W swojej polityce prywatności Microsoft informuje, że dzięki mikrofonom w urządzeniu „przechwytuje” polecenia użytkownika wraz z wszelkimi ,,odgłosami otoczenia” i oświadcza, że może udostępniać te dane „partnerom i sprzedawcom”. Niefajnie.
Cyfrowe oko: kamera internetowa
Ten rodzaj urządzenia aż prosi się o to, by zostać zhakowanym. Hakerzy mogą w bardzo prosty sposób przechwycić transmisję z naszej kamerki lub nagrane przez nas filmiki, by później udostępniać je w sieci, a nawet szantażować nimi użytkownika. Wystarczy, że klikniemy w podejrzany e-mail lub i nieszczęście gotowe. Dlatego warto pod tym względem pójść w ślady założyciela Facebooka! Mark Zuckerberga swoją kamerkę w laptopie zaklejał taśmą. Proste, a jakże skuteczne rozwiązanie! Nawet gdyby ktoś uzyskał dostęp do jego „cyfrowego oka”, i tak nie mógł nic zobaczyć.

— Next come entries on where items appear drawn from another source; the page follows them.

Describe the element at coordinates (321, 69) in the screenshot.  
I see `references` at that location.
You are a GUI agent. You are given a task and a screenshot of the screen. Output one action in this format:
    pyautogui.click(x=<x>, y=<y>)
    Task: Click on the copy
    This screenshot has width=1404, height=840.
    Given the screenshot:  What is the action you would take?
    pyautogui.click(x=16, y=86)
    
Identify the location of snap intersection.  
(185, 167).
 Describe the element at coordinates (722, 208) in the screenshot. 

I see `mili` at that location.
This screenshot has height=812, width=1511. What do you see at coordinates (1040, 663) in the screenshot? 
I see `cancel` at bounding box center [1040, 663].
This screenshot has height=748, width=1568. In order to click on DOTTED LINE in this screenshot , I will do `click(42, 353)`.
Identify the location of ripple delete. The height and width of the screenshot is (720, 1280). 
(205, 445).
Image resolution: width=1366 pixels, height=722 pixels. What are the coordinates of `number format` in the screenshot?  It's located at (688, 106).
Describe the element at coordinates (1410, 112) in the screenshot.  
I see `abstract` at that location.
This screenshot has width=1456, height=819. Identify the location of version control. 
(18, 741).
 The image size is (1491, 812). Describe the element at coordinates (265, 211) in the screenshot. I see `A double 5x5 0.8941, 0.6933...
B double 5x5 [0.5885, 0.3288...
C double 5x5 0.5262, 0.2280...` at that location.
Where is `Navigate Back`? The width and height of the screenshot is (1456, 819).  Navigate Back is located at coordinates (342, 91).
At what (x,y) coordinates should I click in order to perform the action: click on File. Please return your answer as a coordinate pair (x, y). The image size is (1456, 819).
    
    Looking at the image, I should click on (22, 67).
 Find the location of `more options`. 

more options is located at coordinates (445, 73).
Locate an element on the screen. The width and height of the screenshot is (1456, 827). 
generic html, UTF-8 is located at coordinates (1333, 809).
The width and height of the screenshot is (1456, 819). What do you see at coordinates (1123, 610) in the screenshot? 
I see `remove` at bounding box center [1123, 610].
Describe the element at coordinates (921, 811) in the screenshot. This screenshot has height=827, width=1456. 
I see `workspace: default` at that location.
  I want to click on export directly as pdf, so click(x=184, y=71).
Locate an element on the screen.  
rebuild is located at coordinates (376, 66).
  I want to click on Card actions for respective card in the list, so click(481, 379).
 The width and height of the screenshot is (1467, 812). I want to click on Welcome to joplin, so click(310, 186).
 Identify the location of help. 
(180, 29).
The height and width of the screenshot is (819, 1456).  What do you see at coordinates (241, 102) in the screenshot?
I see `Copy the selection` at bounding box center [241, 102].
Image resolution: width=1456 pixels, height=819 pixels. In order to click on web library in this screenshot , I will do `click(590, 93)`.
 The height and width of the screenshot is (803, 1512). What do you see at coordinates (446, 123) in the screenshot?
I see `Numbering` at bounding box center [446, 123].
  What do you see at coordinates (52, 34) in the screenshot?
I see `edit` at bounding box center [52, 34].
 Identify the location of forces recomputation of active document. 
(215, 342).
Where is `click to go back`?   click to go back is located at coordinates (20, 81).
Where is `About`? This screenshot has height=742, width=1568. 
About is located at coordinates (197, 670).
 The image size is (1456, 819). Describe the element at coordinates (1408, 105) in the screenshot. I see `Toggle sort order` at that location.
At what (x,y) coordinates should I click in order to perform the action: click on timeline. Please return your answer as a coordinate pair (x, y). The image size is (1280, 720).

Kontroler smaku i twojej codzienności: inteligentna lodówka
Lodówka to chyba jedno z tych urządzeń, które najmniej podejrzewalibyśmy o szpiegowanie. A jednak! Najnowsze modele naszych lodówek mają wbudowane kamery, poprzez które robią nam zdjęcia za każdym razem, gdy otwieramy lub zamykamy nasze „pudełka chłodzące”. Są one podłączone do sieci wifi, za których pomocą zrobione nam zdjęcia wysyłane są bezpośrednio do smartfonów. W jakim celu? Według producentów takie rozwiązanie pozwala na szybkie sprawdzenie, co aktualnie znajduje się w naszej lodówce. Po co? By sprawniej uzupełnić braki żywnościowe. Pomocne? Oczywiście. A jakie podstępne przy okazji!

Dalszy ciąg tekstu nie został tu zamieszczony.